The report may span multiple pages.
It looks as if there was already a good amount of very diverse packages facilitating reporting. Just to name a few, there are xhtml2pdf, weasyprint, django-wkhtmltopdf.
In my experience, it’s easy with these tools to create a PDF from your content. The hard part comes when the PDF needs to fall into a highly-defined design structure as in our case. Unfortunately, I was not able to find example PDFs for the different PDF generation packages that have a highly designed structure.
What is your experience with this? Which options worked well for you?

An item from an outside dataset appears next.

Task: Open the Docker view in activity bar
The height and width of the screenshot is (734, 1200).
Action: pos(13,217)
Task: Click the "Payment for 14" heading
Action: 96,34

Are there well done complex examples that I’ve overlooked?
You can see this Python package: weasyprint
Web page: http://weasyprint.org/
Official doc: http://weasyprint.readthedocs.io/en/latest/
It's great, because you can generate the PDF from a web page or an html file, you can have conflicts with some CSS (which are specified in the documentation), but it provides what you need
I recently used weasyprint and jinja to do automated report generation from html. It worked well and I believe would be capable of meeting your strict format requirements. I haven't used any of the others though.
My report had images, including graphs converted to images, normal dynamically generated text, as well as large tables. All of this was constrained to an 9x11 page size. Weasyprint does a good job of pagination automatically, but also has configurability in that regard.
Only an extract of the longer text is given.